David Cameron Sold Out the Tories

David Cameron Sold Out the Tories

Whatever sort of prime minister David Cameron makes, we already know one thing for sure: he must already be the world's worst poker player. Never in British political history has a negotiator playing for such stakes so comprehensively thrown away his hand before the game even began. Purely because Cameron was desperate to get himself into Number 10, and thus shield himself, with the Downing Street patronage machine, from the entirely justified anger of his party for failing to win a majority against Gordon Brown last Thursday, he has given into more Lib Dem demands than even Labour were willing to stomach. From whipping Tory MPs through in support of a referendum on AV, the number and nature of cabinet places he's going to give to the Liberals, to surrendering the bedrock of the Westminster system – by giving way on fixed parliaments – Cameron gains office but not power.

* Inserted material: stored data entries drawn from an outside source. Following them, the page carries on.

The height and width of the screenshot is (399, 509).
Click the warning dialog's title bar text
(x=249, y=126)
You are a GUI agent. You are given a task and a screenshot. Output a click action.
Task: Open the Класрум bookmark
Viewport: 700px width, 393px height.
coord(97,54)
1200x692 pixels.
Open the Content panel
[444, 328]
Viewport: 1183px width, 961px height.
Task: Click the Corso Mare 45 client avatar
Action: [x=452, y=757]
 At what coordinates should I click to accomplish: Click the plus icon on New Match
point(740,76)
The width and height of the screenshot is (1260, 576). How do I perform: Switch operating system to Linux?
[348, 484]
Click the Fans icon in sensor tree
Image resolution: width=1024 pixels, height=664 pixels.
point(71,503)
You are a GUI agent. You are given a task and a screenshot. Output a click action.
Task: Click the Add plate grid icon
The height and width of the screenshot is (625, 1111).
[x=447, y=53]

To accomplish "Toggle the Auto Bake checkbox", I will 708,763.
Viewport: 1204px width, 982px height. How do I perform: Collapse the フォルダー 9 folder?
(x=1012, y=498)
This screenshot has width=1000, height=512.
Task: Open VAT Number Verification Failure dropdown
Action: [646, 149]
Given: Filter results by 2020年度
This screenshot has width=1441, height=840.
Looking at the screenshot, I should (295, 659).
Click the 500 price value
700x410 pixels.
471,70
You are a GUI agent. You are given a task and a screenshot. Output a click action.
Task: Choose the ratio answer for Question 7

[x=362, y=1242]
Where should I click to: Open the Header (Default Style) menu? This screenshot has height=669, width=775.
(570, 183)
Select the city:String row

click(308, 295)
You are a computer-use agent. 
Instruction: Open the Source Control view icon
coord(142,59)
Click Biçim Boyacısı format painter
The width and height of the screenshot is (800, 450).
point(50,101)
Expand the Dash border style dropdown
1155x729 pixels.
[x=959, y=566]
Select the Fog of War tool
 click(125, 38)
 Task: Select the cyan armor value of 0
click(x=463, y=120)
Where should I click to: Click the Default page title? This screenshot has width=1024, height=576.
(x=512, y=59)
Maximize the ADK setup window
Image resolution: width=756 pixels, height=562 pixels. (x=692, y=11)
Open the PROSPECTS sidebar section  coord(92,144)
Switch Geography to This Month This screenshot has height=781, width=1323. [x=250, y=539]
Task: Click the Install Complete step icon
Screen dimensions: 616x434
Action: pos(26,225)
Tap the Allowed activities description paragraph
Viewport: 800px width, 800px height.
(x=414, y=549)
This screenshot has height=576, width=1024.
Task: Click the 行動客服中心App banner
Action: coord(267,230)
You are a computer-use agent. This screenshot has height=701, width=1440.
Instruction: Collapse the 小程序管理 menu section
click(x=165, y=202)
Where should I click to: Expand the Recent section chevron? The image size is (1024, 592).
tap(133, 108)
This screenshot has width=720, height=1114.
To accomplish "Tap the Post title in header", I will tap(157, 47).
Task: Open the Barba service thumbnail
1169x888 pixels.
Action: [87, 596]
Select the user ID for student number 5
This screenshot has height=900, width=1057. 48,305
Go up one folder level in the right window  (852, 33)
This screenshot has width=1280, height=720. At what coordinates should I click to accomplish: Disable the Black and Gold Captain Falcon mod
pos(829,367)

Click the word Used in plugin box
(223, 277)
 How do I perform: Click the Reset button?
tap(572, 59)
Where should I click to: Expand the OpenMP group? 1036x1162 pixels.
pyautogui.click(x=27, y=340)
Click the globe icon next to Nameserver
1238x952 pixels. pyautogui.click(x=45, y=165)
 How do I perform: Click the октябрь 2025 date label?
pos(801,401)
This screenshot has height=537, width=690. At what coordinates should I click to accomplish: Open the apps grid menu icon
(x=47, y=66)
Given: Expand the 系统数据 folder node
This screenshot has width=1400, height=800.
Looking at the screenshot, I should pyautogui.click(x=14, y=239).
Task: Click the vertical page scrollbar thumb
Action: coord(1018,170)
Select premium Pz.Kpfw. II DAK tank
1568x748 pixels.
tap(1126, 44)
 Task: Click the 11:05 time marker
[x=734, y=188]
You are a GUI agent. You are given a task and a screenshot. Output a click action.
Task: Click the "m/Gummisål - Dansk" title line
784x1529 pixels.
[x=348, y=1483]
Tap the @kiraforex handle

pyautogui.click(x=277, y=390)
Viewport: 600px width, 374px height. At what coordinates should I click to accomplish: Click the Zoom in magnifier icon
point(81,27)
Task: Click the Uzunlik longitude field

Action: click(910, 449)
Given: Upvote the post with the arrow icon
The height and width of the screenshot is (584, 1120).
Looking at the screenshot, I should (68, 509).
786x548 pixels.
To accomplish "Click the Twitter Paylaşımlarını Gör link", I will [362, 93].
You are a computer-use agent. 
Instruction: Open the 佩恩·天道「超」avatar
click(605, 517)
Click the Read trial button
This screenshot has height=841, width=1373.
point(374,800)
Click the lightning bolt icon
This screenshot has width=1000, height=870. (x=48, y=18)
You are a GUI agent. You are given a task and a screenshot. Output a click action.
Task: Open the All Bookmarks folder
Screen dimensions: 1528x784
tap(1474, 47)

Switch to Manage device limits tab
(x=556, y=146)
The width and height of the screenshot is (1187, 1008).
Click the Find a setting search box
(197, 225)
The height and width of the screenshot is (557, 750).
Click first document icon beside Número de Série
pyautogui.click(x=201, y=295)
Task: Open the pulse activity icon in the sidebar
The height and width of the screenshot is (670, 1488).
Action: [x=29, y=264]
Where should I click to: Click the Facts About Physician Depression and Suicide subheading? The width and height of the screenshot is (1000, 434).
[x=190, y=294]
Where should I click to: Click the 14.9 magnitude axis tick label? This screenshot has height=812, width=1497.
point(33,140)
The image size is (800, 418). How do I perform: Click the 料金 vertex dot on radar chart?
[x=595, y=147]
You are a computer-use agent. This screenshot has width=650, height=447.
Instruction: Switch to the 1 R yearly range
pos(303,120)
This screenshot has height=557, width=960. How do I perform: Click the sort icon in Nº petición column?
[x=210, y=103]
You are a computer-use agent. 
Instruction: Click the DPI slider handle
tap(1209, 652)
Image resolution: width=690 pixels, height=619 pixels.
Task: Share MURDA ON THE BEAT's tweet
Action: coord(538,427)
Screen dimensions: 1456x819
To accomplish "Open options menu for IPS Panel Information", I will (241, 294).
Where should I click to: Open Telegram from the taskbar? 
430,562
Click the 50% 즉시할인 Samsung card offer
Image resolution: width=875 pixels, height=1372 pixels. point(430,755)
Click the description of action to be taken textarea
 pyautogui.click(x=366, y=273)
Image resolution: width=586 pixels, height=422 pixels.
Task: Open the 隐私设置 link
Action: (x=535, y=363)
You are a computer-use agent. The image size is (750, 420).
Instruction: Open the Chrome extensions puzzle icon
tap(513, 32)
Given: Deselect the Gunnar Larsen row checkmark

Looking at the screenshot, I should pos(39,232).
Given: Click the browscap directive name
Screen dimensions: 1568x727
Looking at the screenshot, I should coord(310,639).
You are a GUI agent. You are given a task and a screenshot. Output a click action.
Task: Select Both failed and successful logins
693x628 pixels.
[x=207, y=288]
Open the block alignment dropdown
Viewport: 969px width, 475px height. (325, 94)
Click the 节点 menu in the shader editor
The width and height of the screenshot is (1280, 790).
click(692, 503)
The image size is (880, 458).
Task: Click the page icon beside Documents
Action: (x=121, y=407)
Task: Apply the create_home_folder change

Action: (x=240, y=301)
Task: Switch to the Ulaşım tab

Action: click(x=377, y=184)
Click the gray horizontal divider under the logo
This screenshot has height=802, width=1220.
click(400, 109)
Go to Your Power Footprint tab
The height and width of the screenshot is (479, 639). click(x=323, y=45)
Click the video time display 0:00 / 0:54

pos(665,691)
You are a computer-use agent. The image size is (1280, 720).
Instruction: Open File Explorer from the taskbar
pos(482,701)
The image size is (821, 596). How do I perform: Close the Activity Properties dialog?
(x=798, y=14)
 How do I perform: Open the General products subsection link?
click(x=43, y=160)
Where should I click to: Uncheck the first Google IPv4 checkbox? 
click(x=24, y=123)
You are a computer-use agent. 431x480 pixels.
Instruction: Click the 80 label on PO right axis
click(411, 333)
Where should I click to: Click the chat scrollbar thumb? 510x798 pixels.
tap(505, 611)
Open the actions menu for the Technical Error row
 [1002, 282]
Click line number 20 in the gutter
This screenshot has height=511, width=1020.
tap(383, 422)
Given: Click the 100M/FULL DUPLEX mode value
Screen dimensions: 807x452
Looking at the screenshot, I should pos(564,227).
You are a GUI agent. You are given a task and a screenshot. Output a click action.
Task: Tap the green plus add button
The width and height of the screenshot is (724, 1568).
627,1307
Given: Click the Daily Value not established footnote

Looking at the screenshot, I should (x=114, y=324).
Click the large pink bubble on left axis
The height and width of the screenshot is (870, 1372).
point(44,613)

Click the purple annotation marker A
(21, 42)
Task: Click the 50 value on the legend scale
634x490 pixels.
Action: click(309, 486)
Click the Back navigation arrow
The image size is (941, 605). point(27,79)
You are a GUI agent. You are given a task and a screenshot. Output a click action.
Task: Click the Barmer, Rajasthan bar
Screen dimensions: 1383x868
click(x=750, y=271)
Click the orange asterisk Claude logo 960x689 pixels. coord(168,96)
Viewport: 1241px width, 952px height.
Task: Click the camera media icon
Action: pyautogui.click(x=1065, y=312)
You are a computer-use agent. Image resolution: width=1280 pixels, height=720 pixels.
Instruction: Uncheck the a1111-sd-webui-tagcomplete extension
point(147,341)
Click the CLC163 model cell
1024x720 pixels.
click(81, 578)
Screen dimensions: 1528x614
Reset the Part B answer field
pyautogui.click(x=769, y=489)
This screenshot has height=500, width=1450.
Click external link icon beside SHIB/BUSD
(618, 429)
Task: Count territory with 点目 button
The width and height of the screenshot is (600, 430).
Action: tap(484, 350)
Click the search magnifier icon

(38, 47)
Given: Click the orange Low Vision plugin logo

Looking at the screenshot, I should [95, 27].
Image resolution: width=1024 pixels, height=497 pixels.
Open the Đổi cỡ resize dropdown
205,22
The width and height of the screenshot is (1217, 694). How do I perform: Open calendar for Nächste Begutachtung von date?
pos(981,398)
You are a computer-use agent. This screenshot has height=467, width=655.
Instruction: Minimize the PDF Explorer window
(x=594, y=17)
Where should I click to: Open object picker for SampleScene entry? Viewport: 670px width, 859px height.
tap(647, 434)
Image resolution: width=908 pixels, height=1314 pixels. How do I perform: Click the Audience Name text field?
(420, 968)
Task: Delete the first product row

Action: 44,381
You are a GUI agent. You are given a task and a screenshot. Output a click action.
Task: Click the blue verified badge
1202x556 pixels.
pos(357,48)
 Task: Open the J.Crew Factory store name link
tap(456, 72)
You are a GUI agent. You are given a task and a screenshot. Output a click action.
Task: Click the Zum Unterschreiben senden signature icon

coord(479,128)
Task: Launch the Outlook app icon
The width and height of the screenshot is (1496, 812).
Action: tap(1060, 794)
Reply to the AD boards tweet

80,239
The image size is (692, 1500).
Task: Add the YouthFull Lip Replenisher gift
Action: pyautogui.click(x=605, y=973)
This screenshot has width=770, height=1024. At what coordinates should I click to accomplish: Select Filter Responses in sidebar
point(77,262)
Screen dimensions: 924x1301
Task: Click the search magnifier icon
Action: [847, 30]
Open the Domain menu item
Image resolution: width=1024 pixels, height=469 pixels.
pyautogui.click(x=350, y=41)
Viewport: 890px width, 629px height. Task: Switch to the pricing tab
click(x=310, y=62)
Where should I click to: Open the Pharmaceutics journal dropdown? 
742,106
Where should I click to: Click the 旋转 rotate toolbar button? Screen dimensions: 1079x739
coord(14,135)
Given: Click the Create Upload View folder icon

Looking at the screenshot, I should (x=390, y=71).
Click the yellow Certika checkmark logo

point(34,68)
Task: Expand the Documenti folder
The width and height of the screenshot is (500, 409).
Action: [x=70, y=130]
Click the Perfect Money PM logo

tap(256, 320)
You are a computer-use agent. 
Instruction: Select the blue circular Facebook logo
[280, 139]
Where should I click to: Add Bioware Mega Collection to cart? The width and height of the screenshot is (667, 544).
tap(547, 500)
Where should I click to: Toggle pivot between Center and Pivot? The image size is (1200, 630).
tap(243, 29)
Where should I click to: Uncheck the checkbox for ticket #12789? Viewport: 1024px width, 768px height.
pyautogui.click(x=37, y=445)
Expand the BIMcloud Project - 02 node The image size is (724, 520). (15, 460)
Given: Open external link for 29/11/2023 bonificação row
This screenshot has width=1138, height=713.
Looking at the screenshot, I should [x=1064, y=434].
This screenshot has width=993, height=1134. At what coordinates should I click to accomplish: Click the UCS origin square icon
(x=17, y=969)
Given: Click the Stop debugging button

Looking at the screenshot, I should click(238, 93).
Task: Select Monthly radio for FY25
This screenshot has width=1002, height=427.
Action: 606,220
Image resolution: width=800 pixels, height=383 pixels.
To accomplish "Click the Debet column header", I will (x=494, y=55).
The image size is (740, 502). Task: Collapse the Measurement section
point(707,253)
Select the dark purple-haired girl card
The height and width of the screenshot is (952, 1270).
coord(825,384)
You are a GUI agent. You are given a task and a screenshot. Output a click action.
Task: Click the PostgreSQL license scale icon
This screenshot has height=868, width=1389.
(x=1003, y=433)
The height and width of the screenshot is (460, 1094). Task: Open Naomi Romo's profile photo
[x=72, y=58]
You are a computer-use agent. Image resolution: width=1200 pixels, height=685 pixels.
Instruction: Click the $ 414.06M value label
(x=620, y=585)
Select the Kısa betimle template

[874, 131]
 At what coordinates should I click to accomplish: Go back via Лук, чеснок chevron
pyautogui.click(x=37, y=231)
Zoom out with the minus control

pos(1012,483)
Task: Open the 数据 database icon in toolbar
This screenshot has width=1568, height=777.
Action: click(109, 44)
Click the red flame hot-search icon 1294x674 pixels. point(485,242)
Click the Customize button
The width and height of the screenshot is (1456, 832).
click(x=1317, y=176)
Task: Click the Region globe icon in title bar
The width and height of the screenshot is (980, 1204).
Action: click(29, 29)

As is evident from even a cursory examination of the three parties' positions, the Lib Dems and Labour are closer to one another in virtually every regard than either is to the Tory party. Yet now we are to have a coalition government between us and the Liberals. And it's a coalition the Lib Dems are delighted to be in, and why shouldn't they be? From European policy to electoral reform Cameron has, even before the government begins, given away so much that the least Tory party on the constitution and the most pro-EU party is content to make him Prime Minister.